Background subtraction (BGS) is a basic task in many computer vision applications, where we want to segment out the foreground objects from the background of a video. In the "easiest" case when the camera is static, the background is often defined as the pixels that stay relatively constant, and the foreground is everything else moving around. Since BGS is often used as a pre-processing step, it is preferred to be as fast as possible. Figure 1 gives some results of our implementation.
This article is basically based on our publication in the IEEE-RIVF 2010 Conference . This article just would like to provide a quick "start guide" for people who want to apply the implementation to their projects. The full source code and sample project can also be found on Google Code.
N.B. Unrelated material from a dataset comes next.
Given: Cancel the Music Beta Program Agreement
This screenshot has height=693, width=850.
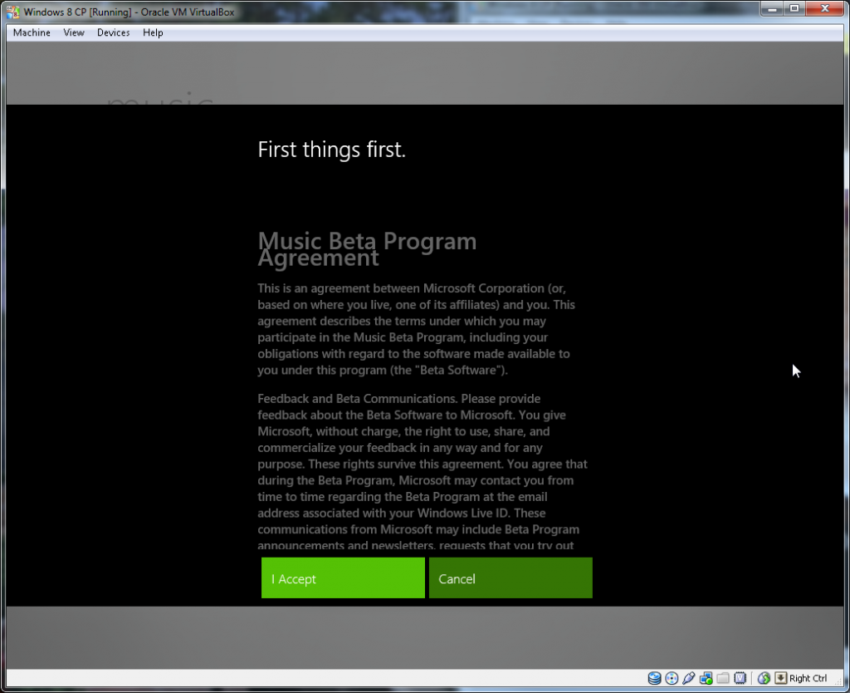Looking at the screenshot, I should coord(510,578).
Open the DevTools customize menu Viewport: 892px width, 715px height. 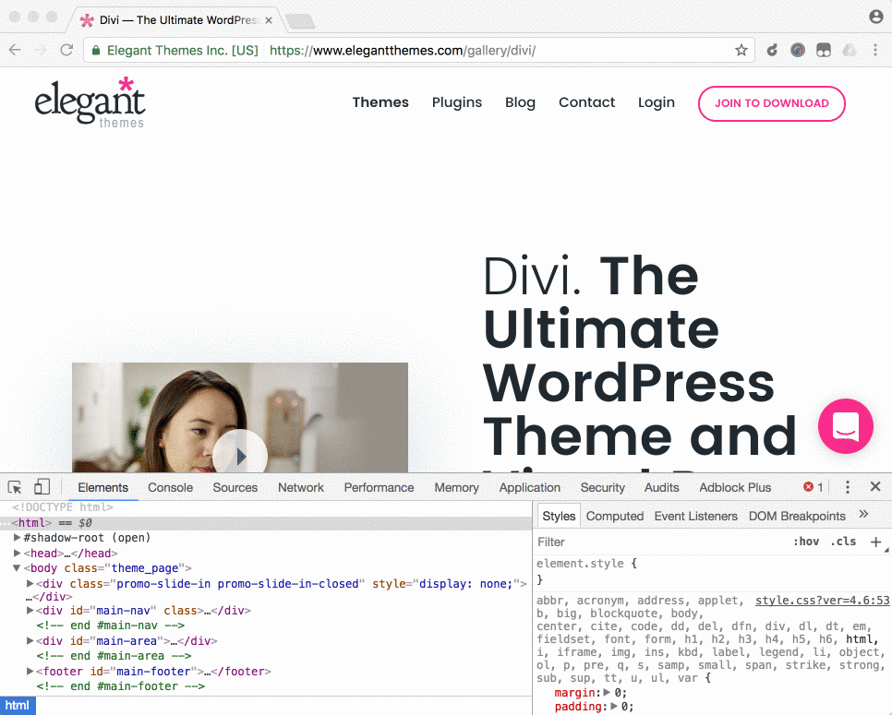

Fig. 1. The segmentation result on VSSN06, video7. The left column are 2 frames from the video, the right column are the segmentation results. Foreground pixels are marked in white.
In real-life scenarios, the video can be affected by various factors: illumination change, moving objects in the background, camera moving... In order to take into account those issues, numerous BGS methods have been developed in the community, and often divided into two groups: parametric models and non-parametric models.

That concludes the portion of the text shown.